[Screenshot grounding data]
■ ■ ■ ■ ■ ■ ■

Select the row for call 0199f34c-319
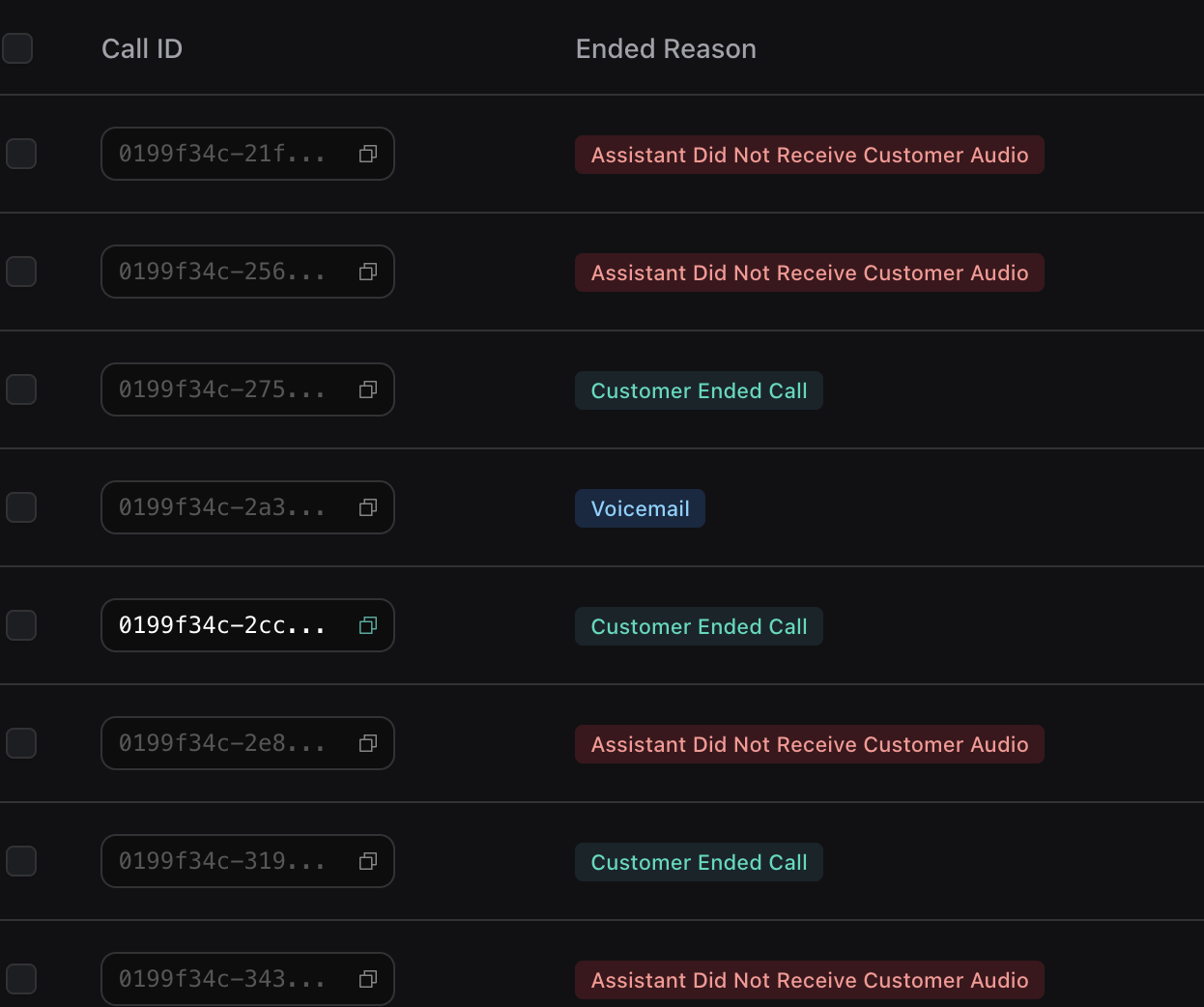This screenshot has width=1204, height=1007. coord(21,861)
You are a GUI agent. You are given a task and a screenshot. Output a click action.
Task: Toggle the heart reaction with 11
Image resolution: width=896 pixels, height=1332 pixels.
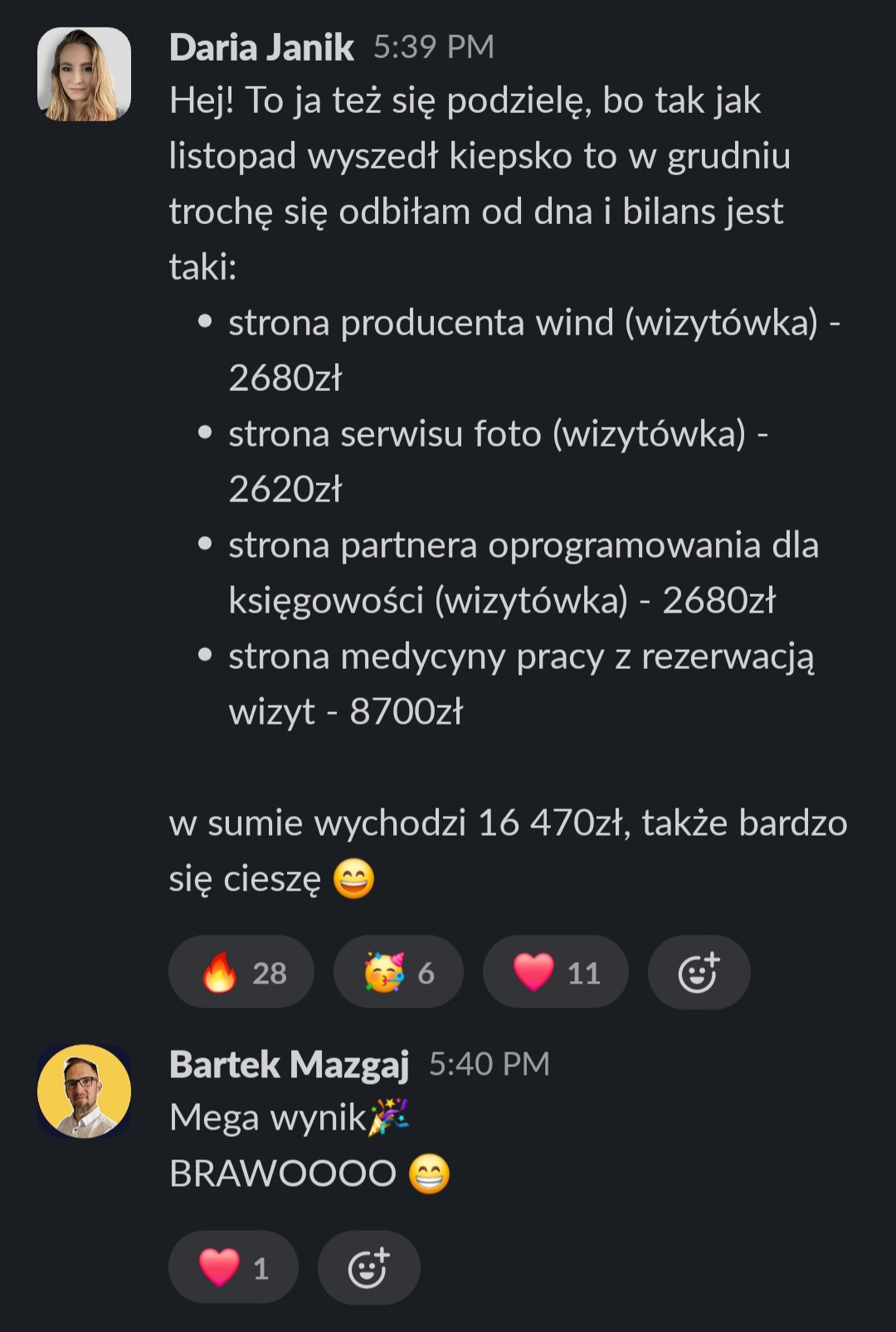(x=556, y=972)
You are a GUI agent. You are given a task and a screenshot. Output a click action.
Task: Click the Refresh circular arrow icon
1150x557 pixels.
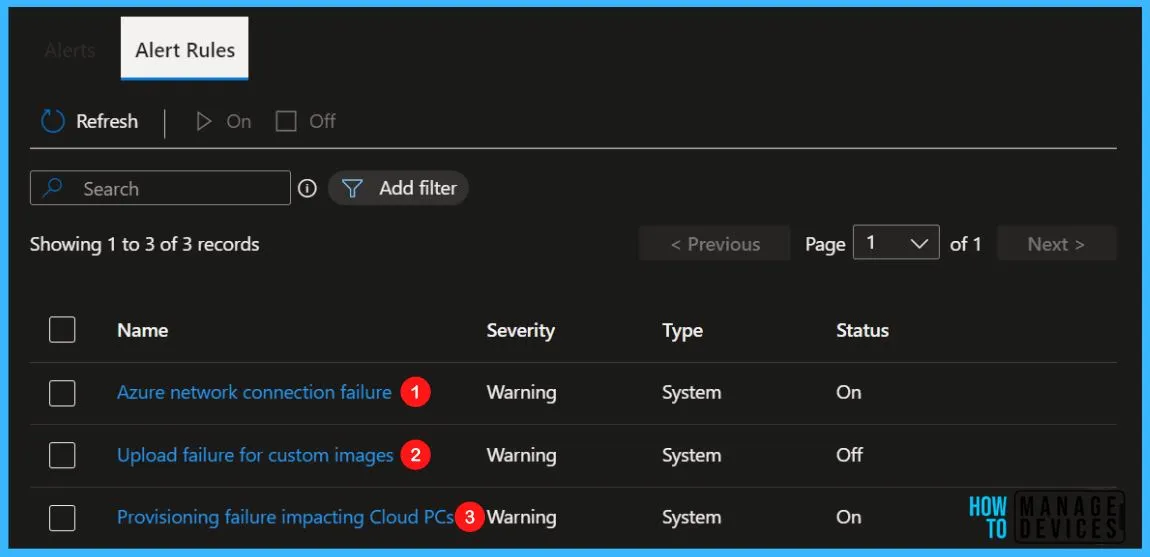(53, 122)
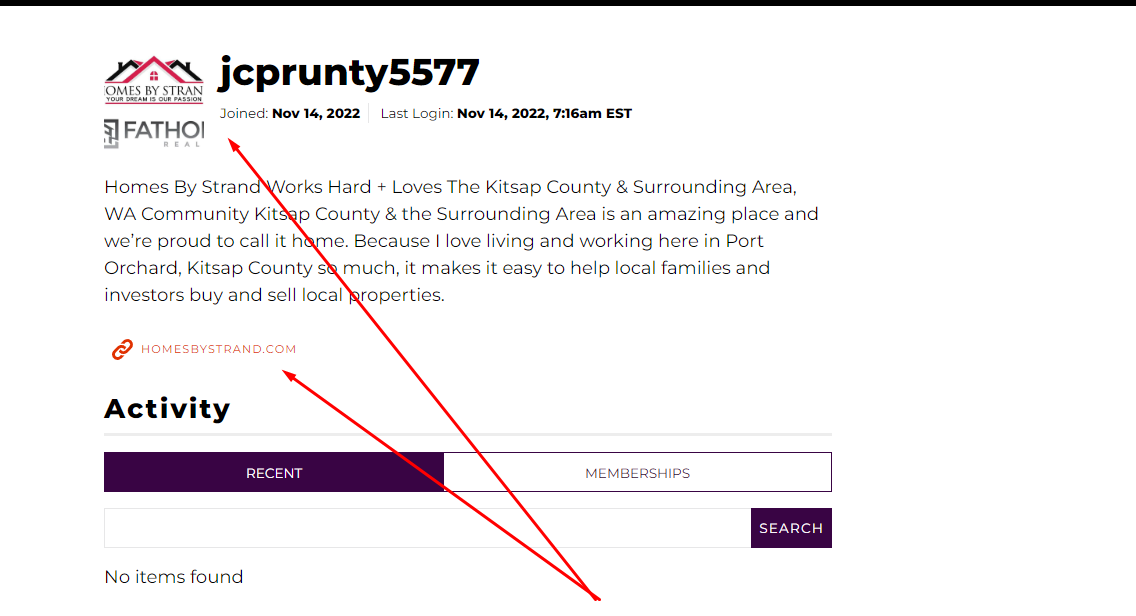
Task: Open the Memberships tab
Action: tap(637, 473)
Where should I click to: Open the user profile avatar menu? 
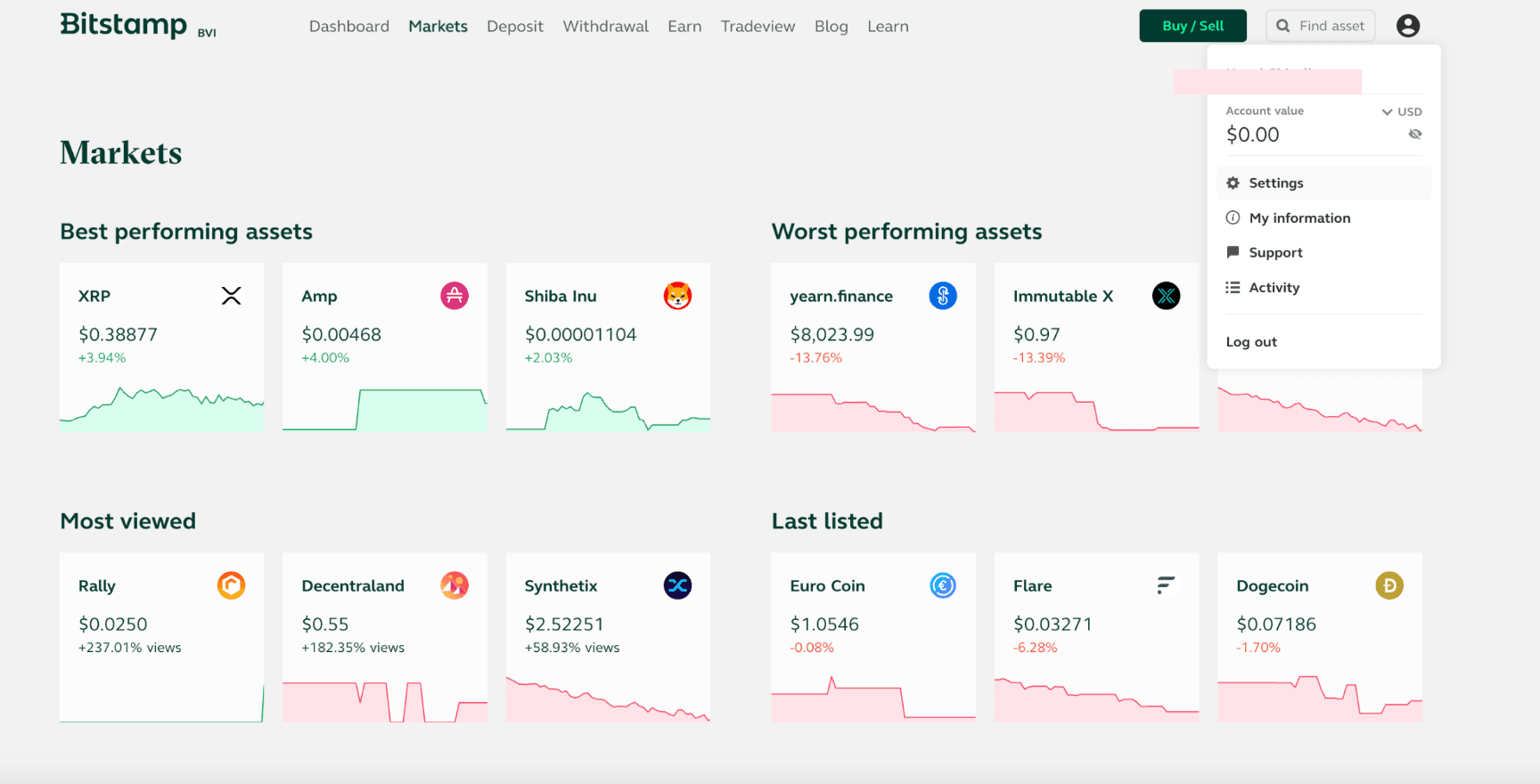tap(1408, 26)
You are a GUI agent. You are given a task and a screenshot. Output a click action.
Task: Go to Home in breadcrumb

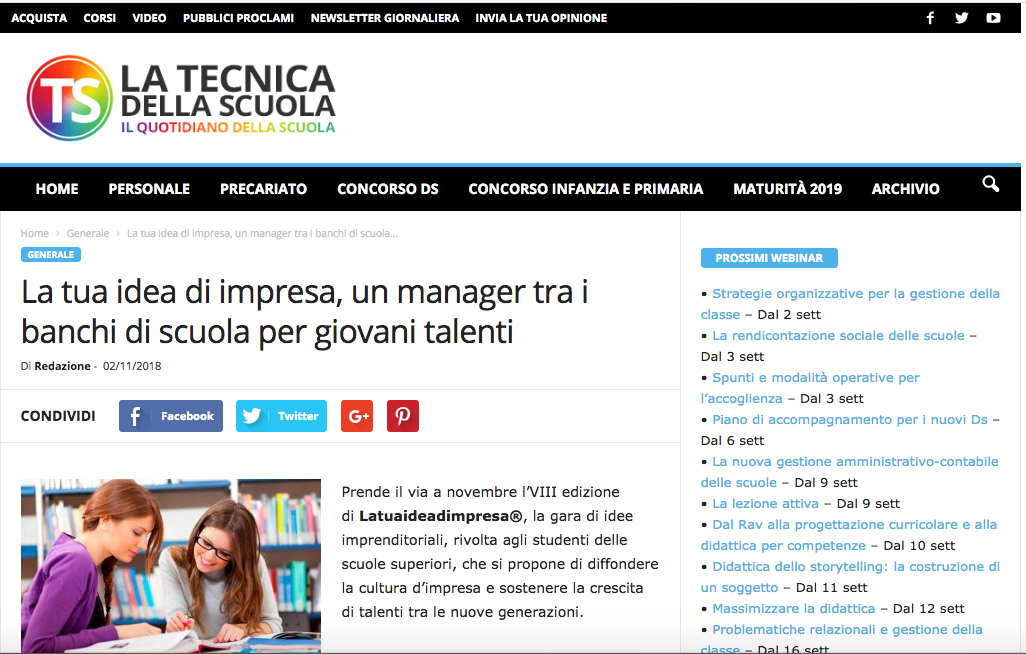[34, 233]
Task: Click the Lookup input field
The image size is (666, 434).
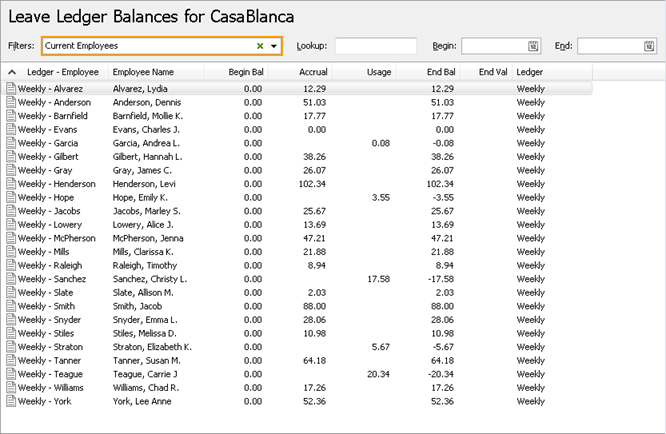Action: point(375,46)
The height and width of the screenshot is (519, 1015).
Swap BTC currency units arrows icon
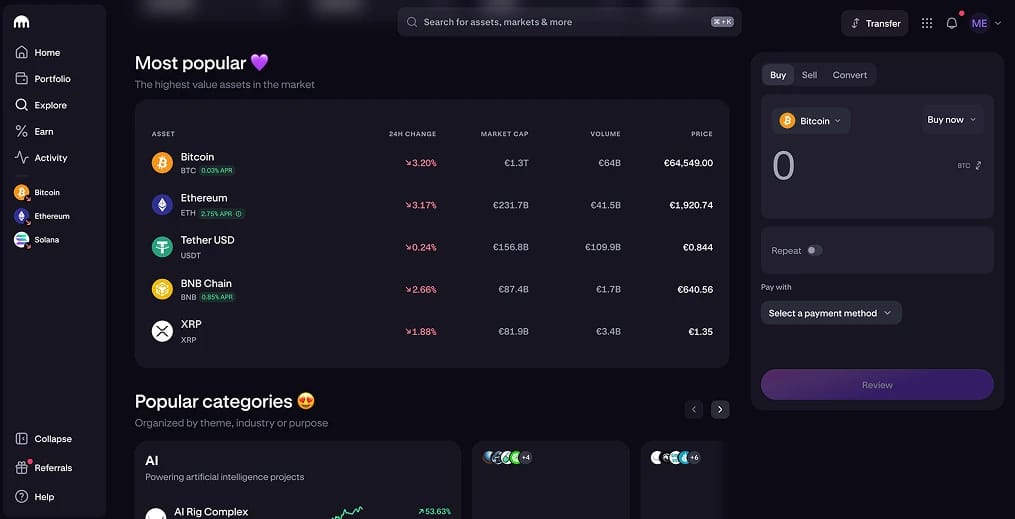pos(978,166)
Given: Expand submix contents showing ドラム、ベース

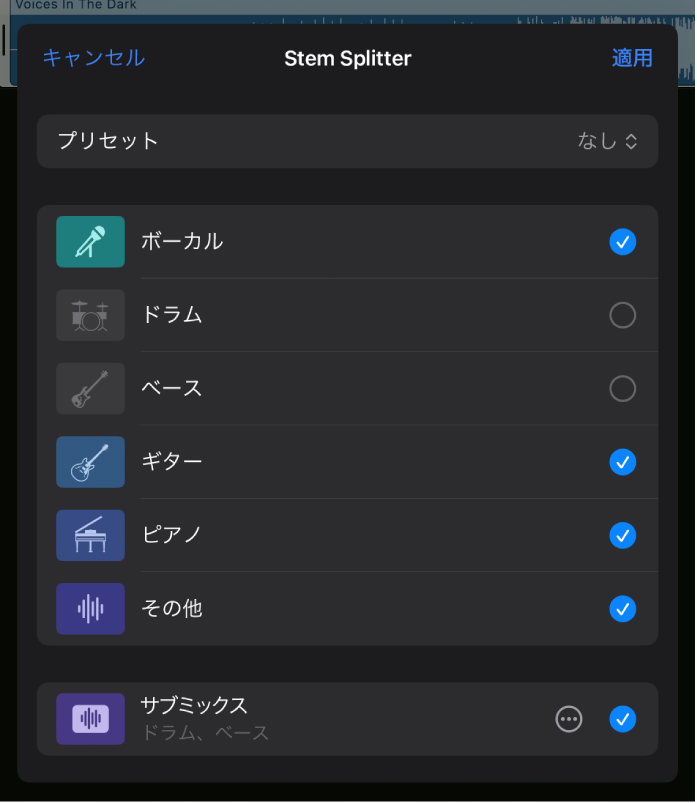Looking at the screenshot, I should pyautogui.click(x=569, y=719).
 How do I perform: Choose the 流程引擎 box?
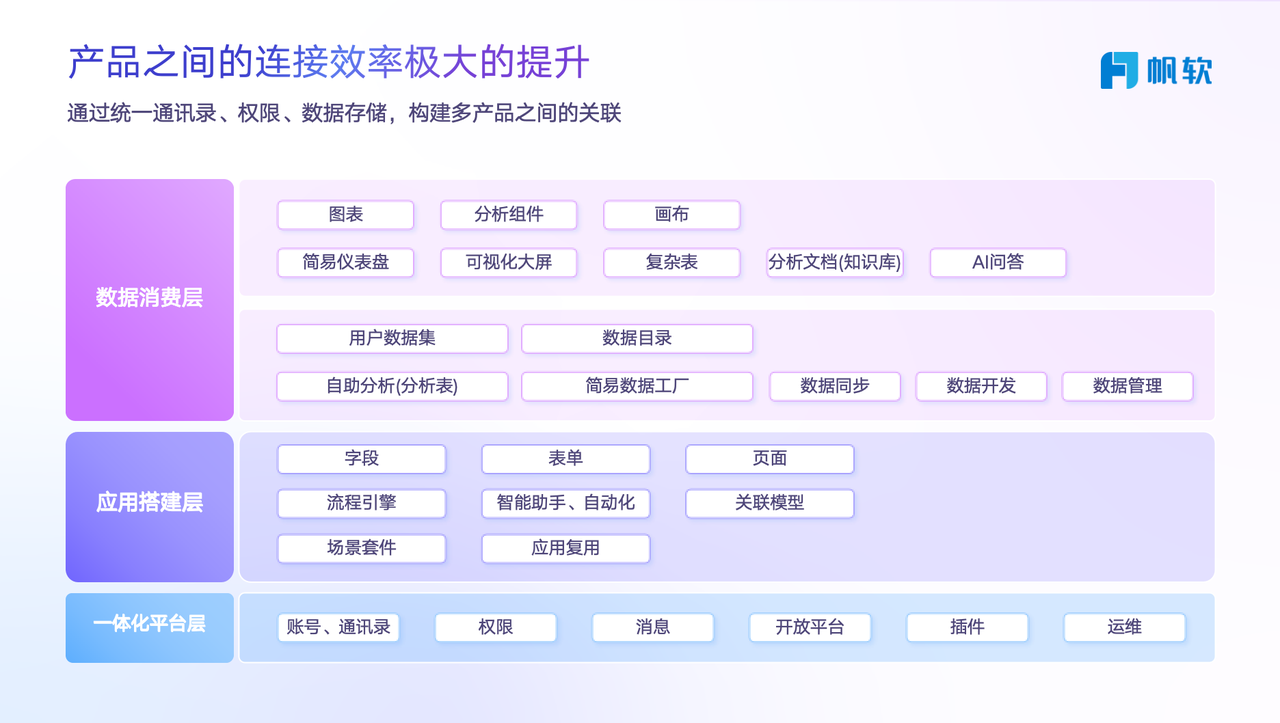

■ ■ ■ ■ ■ ■ ■

#### [WHAT YOU HAVE TO DO]
In your copy, omit the pictures and restate every line of the data word for word.

#### [TASK RESPONSE]
Select the row for call 0199f34c-319
This screenshot has width=1204, height=1007. coord(21,861)
You are a GUI agent. You are given a task and a screenshot. Output a click action.
Task: Toggle the heart reaction with 11
Image resolution: width=896 pixels, height=1332 pixels.
(x=556, y=972)
You are a GUI agent. You are given a task and a screenshot. Output a click action.
Task: Click the Refresh circular arrow icon
1150x557 pixels.
(53, 122)
Task: Open the Memberships tab
Action: tap(637, 473)
Where should I click to: Open the user profile avatar menu? 
tap(1408, 26)
You are a GUI agent. You are given a task and a screenshot. Output a click action.
Task: Go to Home in breadcrumb

[34, 233]
Task: Click the Lookup input field
The image size is (666, 434).
Action: point(375,46)
The height and width of the screenshot is (519, 1015).
Swap BTC currency units arrows icon
pos(978,166)
Given: Expand submix contents showing ドラム、ベース

Looking at the screenshot, I should pyautogui.click(x=569, y=719).
 How do I perform: Choose the 流程引擎 box?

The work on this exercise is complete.